Similarly, Catoe said nothing about issues like the excessive overtime Metro continues to pay senior employees, as The Examiner’s expose earlier this year revealed. More than half of the top 200 hourly employees who racked up the most overtime in 2006 took home six-figure paychecks that equaled or exceeded the already generous salaries of Metro’s top managers. There’s something wrong when a bus driver makes more than an assistant general manager, or a Metro police officer is paid more than the director of emergency management.
In 2006, the number of Metro employees earning $100,000 or more increased as overtime payments rose 17 percent.

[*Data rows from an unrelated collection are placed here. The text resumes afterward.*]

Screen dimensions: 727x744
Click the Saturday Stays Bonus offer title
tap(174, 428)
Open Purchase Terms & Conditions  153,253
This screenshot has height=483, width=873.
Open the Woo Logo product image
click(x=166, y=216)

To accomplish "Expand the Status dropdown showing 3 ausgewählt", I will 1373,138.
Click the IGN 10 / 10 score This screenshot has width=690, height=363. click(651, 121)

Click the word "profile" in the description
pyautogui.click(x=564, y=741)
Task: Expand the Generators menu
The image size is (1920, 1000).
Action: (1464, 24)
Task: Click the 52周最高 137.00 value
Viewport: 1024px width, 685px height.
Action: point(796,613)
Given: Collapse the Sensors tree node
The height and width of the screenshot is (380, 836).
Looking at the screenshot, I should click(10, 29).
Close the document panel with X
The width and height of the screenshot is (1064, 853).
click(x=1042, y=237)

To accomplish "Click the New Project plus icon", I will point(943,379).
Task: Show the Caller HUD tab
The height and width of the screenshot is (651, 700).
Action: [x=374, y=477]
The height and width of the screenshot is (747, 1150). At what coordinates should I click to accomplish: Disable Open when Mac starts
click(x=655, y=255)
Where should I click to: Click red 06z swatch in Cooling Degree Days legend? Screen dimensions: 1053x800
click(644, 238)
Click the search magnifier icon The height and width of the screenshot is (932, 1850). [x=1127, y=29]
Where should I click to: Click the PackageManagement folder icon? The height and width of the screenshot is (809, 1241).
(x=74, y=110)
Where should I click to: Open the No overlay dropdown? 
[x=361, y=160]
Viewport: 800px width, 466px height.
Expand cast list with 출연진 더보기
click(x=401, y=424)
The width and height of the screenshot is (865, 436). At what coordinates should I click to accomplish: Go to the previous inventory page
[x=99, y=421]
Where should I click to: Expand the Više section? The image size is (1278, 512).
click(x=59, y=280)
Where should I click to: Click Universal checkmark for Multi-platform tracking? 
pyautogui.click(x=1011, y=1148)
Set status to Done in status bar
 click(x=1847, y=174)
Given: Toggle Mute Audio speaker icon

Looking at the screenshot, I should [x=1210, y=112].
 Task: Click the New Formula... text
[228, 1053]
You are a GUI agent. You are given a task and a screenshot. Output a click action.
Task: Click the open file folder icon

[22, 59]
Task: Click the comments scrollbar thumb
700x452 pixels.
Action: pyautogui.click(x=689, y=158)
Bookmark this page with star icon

The increase came despite two fatal accidents that involved Metro employees who had worked excessive overtime hours. Because overtime benefits are included in calculating pension benefits, Metro employees can get much fatter pensions than they would receive based solely on their salaries. Catoe should have addressed this outrageous situation before even whispering the words “fare hike.”
Metro Board chairman Dana Kauffman ended his 12-year tenure courageously casting the lone “No” vote on the latest fare and parking hikes. Kauffman also voted against extending Metrorail to Dulles International Airport. The Federal Transit Administration should take the new fare/parking fees into account in its Dulles Rail ridership projections.
Michael Snyder resigned as Riders’ Advisory Council chairman in disgust after telling the Metro Board that higher rail fares will force low-income people off the trains. True, but it’s also likely the far more numerous suburban rush-hour commuters will also bail from rail in greater numbers, especially because taking Metro is almost always slower than driving, even in traffic-congested Washington.
The fare and parking hikes give commuters another reason to abandon an aging transit system that becomes less safe and reliable — but more uncomfortable and expensive — with every passing year.